Une auberge tout confort

Le bien-être vit par de petites choses, surtout le dimanche matin. « Que c’est agréable de bien manger avant d’attaquer sa journée, j’avais presque oublié. » À l’heure prévue, le bus vient les chercher, enfin c’est un bus 4×4. « Direction le fameux Perito Moreno en passant par la route historique, non goudronnée. » Un régal.

Un lieu pousse David et Flavien à rire. « Nous sommes arrêtés dans un ranch qui n’a pas grand-chose à voir avec un ranch. » Ils repartent, avant un nouvel arrêt suivi d’une marche de quinze minutes pour rallier un embarcadère. « Nous sommes quatre à nous approcher du glacier différemment. »

Ils sont conduits sur les passerelles où l’on peut l’admirer au plus près. « Entendre et observer, de nombreux blocs se détacher du glacier est unique », commente Flavien.
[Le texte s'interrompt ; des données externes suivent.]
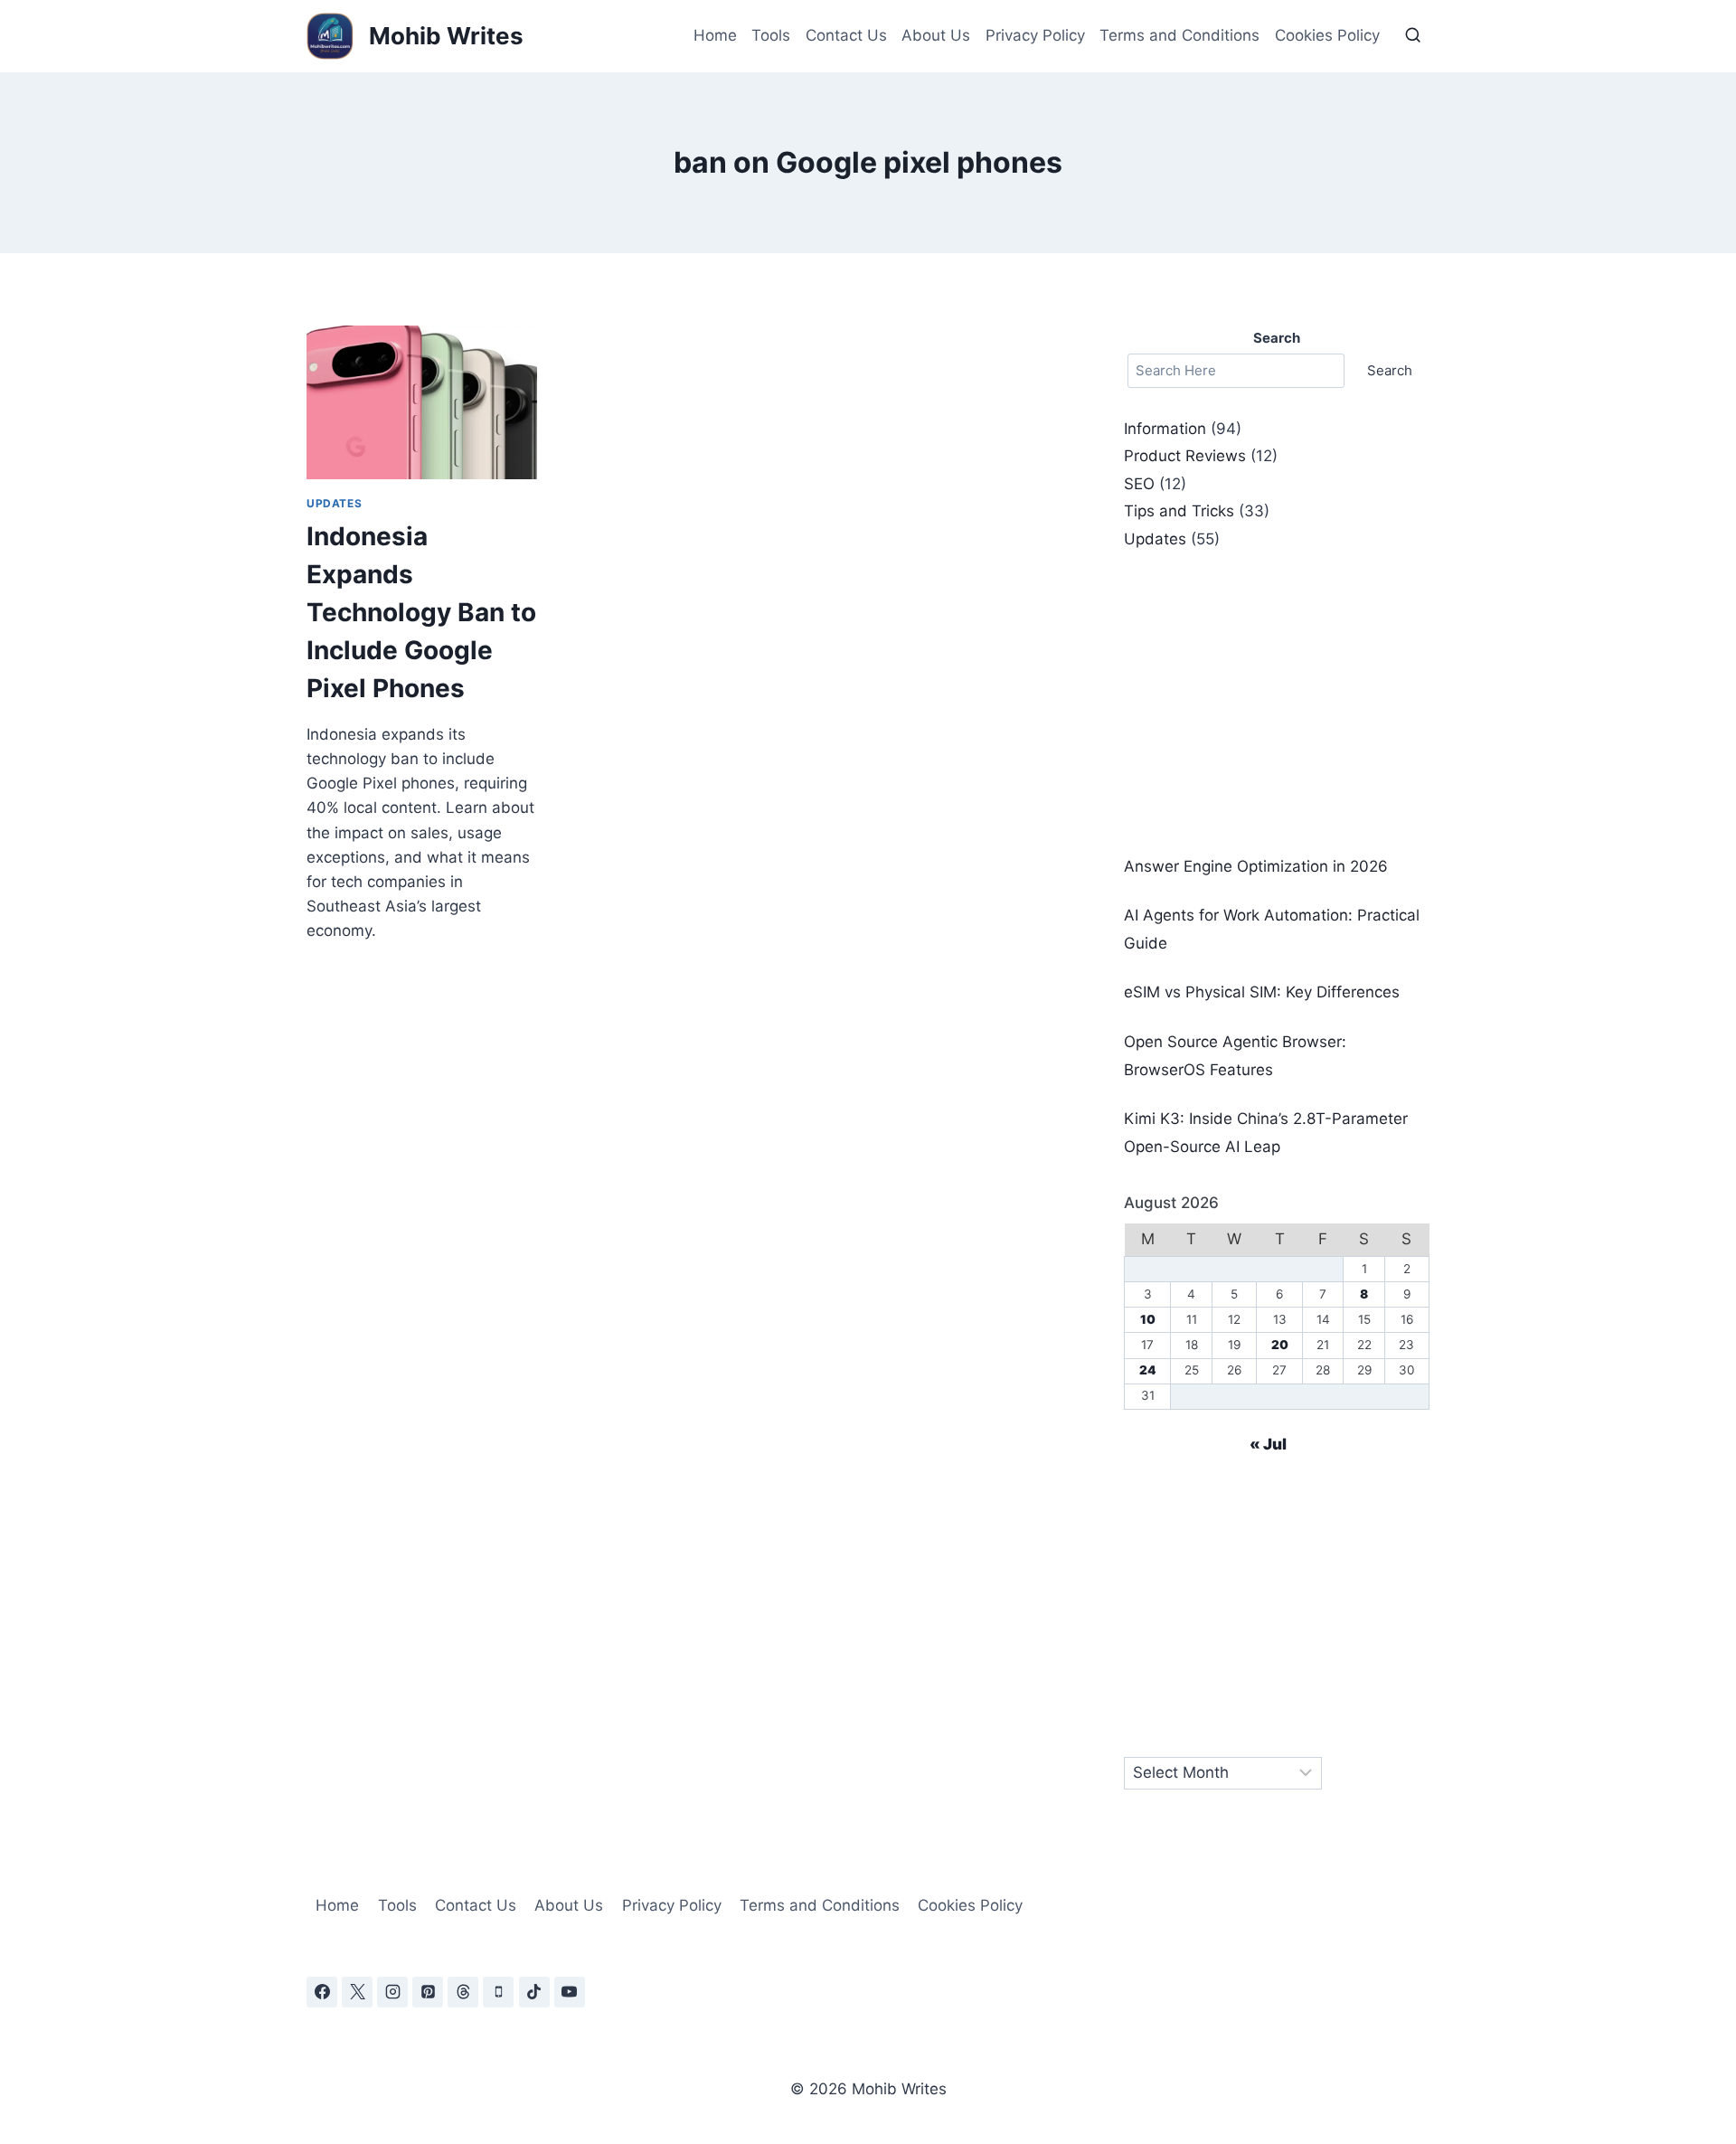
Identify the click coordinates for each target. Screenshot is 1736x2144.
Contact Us (846, 35)
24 (1147, 1370)
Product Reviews (1185, 456)
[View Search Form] (1412, 35)
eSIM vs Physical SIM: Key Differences (1262, 992)
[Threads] (463, 1992)
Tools (770, 35)
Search (1389, 370)
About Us (935, 35)
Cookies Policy (1327, 35)
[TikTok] (534, 1992)
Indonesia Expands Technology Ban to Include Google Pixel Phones (421, 612)
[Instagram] (392, 1992)
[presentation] (422, 402)
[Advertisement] (1276, 702)
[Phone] (498, 1992)
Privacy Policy (1035, 35)
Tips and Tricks (1179, 511)
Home (715, 35)
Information (1165, 429)
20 (1279, 1344)
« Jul (1268, 1444)
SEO (1139, 484)
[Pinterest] (427, 1992)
Après cet intermède, ils partent pour 1 h 15 de route, avant que la compagnie les dépose en centre-ville. Ils se font plaisir avec une glace. « Je choisis goût “El Calafate”. C’est le fruit du berbéris, qui a donné son nom à la ville », explique l’aventurier. (Crédits : Perito Moreno/Flavien Saboureau)

De retour à l’auberge, le duo organise les jours suivants du voyage. « On réserve le bateau que l’on prendra samedi à Puerto Natales direction Puerto Montt. » Puis, les touristes se questionnent sur la journée à El Chalten, destination de demain. Ils joueront les parfaits bourlingueurs.

Un dilemme cornélien

« Ce matin je me lève en songeant à l’enterrement de Madeleine, j’ai toujours autant de mal à admettre que je n’y serai pas. » David le rejoint au camping à 8 h pour le petit-déjeuner. Un sentiment d’anxiété reprend Flavien. David emmène Flavien, presque malgré lui vers la Laguna Torre, située à 9 km de marche. « Au début je suis perdu dans mes pensées… jusqu’aux premières difficultés. » En l’absence de dénivelé, ils arrivent à destination en 2 h 30.
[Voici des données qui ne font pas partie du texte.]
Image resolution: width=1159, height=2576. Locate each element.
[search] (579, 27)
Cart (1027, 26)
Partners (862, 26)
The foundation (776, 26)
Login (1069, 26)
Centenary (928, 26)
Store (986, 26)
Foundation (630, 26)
Bien que les sommets soient dans les nuages, la pluie attendue n’est pas si forte : « on peut même observer le glacier ». L’averse s’intensifie et le duo entame le chemin inverse. « Sorti du cirque glaciaire, la pluie cesse et il fait chaud. Je transpire, je ne suis plus habitué… » La pause casse-croûte s’impose. « Avec David, on mange le saucisson et le fromage qu’il nous restait. » Après une courte période de repos, durant lequel David profite de son auberge, ils se rejoignent chez un glacier. Un moment suspendu ou l’oisiveté est de mise. « Le temps ne s’y prête pas, mais une petite glace fait toujours plaisir. »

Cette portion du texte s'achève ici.